In this environment:
- Multipath effects will have a similar effect to increasing transmitter power and receiver sensitivity. For example moving the antenna a few cm up and down on the mast may increase or decrease the signal strength several dB due to signal re enforcement and annulment in the multipath environment.
- Antenna directivity could be a useful to remove the effects of directional interference. However by definition a mesh network needs to be able to detect nodes in many directions so at least in the centre of the mesh a roughly omnidirectional pattern is desirable (Note there is strong debate on this point on the mailing list).
- Surprisingly the speech codec and channel bit rate have a fairly small effect on mesh capacity for VOIP traffic. This is because of large overheads in (i) VOIP packet structure and (ii) the 802.11 MAC protocol. This is explained in the next section.
Packet and 802.11 MAC Overheads: Packet Rate is Key
VOIP packets are very small compared to other traffic on a Wifi network.
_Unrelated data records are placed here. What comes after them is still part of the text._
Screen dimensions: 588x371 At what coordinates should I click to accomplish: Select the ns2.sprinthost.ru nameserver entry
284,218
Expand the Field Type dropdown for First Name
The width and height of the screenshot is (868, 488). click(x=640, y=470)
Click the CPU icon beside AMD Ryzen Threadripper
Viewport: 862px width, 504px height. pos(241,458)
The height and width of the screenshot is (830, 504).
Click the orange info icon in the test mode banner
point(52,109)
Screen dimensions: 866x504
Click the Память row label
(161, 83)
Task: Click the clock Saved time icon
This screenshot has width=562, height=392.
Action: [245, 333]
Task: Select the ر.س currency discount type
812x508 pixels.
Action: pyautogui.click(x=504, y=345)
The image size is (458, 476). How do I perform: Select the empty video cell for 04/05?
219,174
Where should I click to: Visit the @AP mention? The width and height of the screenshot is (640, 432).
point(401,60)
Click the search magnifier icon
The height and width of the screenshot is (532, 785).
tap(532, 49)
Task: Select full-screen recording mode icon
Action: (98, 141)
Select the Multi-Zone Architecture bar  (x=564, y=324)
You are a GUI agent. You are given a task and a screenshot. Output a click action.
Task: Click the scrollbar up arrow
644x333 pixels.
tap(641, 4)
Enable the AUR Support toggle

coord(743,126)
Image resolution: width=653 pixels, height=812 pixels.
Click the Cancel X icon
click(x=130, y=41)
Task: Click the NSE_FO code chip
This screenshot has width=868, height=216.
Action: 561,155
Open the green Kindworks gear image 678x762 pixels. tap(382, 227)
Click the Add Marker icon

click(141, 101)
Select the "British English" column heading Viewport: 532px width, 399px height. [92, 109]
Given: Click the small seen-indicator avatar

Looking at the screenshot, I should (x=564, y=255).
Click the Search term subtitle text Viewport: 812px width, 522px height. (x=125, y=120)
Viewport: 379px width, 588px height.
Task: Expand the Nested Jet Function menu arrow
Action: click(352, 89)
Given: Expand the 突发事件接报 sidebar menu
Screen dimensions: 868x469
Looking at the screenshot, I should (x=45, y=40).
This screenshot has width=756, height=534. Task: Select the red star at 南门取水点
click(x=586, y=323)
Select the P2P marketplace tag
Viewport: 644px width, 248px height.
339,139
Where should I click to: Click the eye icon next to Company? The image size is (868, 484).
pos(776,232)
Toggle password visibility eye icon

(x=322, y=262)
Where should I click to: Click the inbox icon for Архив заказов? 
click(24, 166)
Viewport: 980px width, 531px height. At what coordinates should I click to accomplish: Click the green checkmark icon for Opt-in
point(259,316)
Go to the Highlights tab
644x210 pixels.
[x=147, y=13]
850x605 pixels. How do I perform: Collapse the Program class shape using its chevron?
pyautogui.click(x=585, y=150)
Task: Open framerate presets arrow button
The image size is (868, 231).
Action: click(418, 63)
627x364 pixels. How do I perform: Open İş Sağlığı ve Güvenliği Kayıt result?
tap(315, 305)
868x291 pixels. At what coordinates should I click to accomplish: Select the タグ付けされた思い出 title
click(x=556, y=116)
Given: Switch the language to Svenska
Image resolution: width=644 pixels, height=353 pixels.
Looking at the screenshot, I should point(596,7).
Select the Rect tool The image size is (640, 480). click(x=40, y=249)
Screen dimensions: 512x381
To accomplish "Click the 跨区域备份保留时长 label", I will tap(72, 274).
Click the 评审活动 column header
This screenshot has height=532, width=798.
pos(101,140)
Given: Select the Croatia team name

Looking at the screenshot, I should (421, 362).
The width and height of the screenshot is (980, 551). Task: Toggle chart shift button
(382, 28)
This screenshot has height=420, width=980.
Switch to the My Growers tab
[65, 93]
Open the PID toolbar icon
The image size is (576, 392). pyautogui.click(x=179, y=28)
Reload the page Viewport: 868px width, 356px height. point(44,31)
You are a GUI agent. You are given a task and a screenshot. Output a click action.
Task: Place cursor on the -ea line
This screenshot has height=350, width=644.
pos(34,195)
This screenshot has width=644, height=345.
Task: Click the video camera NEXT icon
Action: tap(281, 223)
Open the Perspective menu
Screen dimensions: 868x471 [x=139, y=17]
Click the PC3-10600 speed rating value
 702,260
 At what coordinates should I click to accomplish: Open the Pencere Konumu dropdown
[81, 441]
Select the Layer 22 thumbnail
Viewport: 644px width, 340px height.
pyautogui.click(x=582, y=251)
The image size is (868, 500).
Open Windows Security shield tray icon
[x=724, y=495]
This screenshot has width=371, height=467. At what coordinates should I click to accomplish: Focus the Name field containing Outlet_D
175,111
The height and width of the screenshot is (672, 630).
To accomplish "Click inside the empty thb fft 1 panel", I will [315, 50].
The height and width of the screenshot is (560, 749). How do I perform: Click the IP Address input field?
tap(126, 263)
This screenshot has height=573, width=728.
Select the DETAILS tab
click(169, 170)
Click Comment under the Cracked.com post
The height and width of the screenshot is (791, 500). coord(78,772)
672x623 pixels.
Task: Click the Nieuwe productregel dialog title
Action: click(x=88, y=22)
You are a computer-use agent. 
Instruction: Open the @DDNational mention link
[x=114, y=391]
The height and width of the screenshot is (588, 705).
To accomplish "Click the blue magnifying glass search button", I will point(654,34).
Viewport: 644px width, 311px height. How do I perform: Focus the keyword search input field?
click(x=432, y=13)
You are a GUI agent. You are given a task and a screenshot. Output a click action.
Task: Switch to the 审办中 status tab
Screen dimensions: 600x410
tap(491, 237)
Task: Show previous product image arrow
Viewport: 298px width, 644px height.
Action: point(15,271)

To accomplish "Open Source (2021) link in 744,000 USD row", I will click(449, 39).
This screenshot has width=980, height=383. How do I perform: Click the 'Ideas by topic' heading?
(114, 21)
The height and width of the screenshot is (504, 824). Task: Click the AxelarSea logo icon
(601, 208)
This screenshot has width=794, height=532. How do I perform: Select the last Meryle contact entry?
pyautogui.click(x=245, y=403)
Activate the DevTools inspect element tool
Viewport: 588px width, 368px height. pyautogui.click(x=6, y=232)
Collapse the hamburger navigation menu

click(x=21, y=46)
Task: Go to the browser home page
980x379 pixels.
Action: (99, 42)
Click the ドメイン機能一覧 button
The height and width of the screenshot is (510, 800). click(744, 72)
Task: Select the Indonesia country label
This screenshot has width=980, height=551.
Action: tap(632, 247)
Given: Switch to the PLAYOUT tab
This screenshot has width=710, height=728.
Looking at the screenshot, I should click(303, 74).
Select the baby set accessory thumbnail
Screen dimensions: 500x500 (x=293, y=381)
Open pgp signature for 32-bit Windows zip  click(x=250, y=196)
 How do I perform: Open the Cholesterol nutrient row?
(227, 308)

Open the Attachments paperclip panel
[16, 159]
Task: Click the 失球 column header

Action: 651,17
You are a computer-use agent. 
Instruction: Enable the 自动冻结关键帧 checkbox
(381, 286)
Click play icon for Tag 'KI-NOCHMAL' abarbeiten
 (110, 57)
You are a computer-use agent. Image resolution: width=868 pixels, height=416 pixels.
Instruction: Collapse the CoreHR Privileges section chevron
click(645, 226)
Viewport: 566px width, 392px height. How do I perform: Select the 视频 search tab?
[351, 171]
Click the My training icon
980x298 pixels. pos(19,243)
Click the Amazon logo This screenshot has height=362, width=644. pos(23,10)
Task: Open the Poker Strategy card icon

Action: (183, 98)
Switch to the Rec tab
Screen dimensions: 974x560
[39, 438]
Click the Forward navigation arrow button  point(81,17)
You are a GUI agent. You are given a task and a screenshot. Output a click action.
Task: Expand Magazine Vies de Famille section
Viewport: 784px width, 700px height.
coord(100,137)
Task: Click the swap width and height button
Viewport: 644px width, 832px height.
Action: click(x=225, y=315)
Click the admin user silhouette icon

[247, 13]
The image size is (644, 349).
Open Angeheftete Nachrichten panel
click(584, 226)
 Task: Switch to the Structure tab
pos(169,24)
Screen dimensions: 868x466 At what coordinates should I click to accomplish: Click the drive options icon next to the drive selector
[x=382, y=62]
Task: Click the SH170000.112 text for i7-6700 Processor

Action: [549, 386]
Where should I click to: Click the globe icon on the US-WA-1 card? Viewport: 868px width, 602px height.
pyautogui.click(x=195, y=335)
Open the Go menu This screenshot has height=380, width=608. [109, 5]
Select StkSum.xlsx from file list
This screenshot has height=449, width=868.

Consider a 33 byte GSM codec packet compared to a packet of web traffic that may be up to 1500 bytes. To transmit this GSM codec packet using VOIP we must add a RTP header (12 bytes), a UDP header (8 bytes) and an IP header (20 bytes), giving a total IP packet size of 73 bytes. To send one GSM codec payload packet every 20ms (13.2 kbit/s) therefore requires an IP level bit stream of 29.2 kbit/s.
There are futher overheads due to the 802.11 MAC headers and protocol used to reliably transmit data over the Wifi channel. These are optimised for larger packets (1500 bytes). The time required to send 73 bytes at 11 Mbit/s is just 53 uS, however in practice around 800-1000 uS is required before the next packet can be sent. This time is consumed by MAC data, ACKs, physical layer synchronisation and various programmed delays and timers.
The Wifi channel capacity for VOIP is therefore dominated by 802.11 MAC layer overhead. This sets an upper limit on the number of packets/second we can send over the channel, and hence the number of VOIP calls that can be supported.
Packet rate (measured in packets/s) is the key factor for VOIP over Wifi capacity.
The channel bit rate has a relatively small effect as it only affects the small amount of time spent transmitting the payload IP packet. The speech codec bit rate has an even smaller effect as it only affects the size of a small part of the IP packet.
Using an x86 PC with built-in Wifi hardware Elektra has measured the maximum packet rate for 802.11b as 1350 packets/s and 802.11g as 3510 packets/s. This was measured using 100 byte packets with a small amount of ambient Wifi interference. Alex managed over 4000 packets/s on 802.11g. The use of x86 PCs ensures the tests were not CPU limited, i.e. the limits are likely to be the 802.11 MAC protocol.
The inefficiency of the VOIP over Wifi channel can be measured by comparing the throughput compared to the channel bit rate. The throughput at 11 Mbit/s (100 byte packets at 1350 packet/s) is 1.08 Mbit/s. The though put at 54 Mbit/s (100 byte packets at 3510 packet/s) is 2.81 Mbit/s.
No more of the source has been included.